Assume that \sin^3 x has a power-series representation in terms of powers of x, verify that it has the form

    \[ \sin^3 x = \sum_{n=1}^{\infty} (-1)^{n+1} \frac{3^{2n}-1}{(2n+1)!} x^{2n+1} \]

for all x \in \mathbb{R}.

First, we recall the triple angle identity for the sine,

    \[ \sin (3x) = 3 \sin x - 4 \sin^3 x \quad \implies \quad \sin^3 x = \frac{3}{4} \sin x - \frac{1}{4} \sin (3x). \]

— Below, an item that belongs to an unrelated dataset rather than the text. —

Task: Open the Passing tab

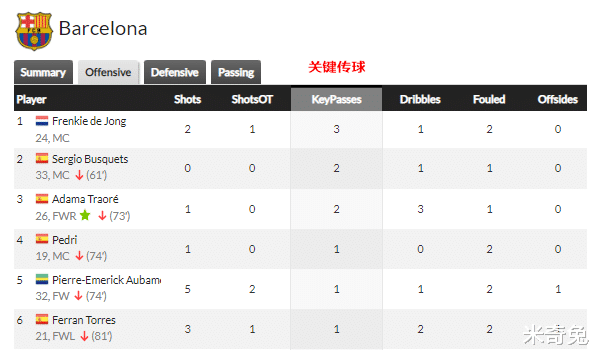Action: [236, 72]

Since we know the expansion for \sin x is

    \[ \sin x = \sum_{n=1}^{\infty} \frac{(-1)^{n+1}}{(2n-1)!} x^{2n-1}, \]

we then have

    \begin{align*} \sin^3 x &= \frac{3}{4} \sin x - \frac{1}{4} \sin (3x) \\[9pt] &= \frac{3}{4} \left( \sum_{n=1}^{\infty} \frac{(-1)^{n+1}}{(2n-1)!} x^{2n-1} \right) - \frac{1}{4} \left( \sum_{n=1}^{\infty} \frac{(-1)^{n+1}}{(2n-1)!} (3x)^{2n-1} \right) \\[9pt] &= \frac{3}{4} \left( \sum_{n=1}^{\infty} \left( \frac{(-1)^{n+1}}{(2n-1)!} x^{2n-1} \right) \right) - \frac{3}{4} \left( \sum_{n=1}^{\infty} \frac{(-1)^{n+1}}{(2n-1)!} 3^{2n-2}x^{2n-1} \right) \\[9pt] &= \frac{3}{4} \sum_{n=1}^{\infty} \left( \frac{x^{2n-1}}{(2n-1)!} \cdot \big( (-1)^{n+1} - (-1)^{n+1} 3^{n-2} \big) \right) \\[9pt] &= \frac{3}{4} \sum_{n=1}^{\infty} \frac{x^{2n-1}}{(2n-1)!} (-1)^{n+1}\big( 1 - 3^{2n-2} \big) \\[9pt] &= \frac{3}{4} \sum_{n=1}^{\infty} \frac{x^{2n-1}}{(2n-1)!} (-1)^n \big( 3^{2n-2} - 1 \big) \\[9pt] &= \frac{3}{4} \sum_{n=2}^{\infty} \frac{x^{2n-1}}{(2n-1)!} (-1)^n \big( 3^{2n-2} - 1 \big) \\[9pt] &= \frac{3}{4} \sum_{n=1}^{\infty} (-1)^{n+1} \frac{3^{2n} - 1}{(2n+1)!} x^{2n+1}. \end{align*}

In the last two steps, we moved the sum from n=1 to infinity to n=2 to infinity since the n=1 term was 0, and in the final step we reindexed the sum. This was the requested identity.

2 comments

  1. Anonymous says:

    There is an error in your solution when you divide the second series by 3, Therefore,instead of writing (3x)^{2n-2} it should be (3)^{2n-2}(x)^{2n-1}.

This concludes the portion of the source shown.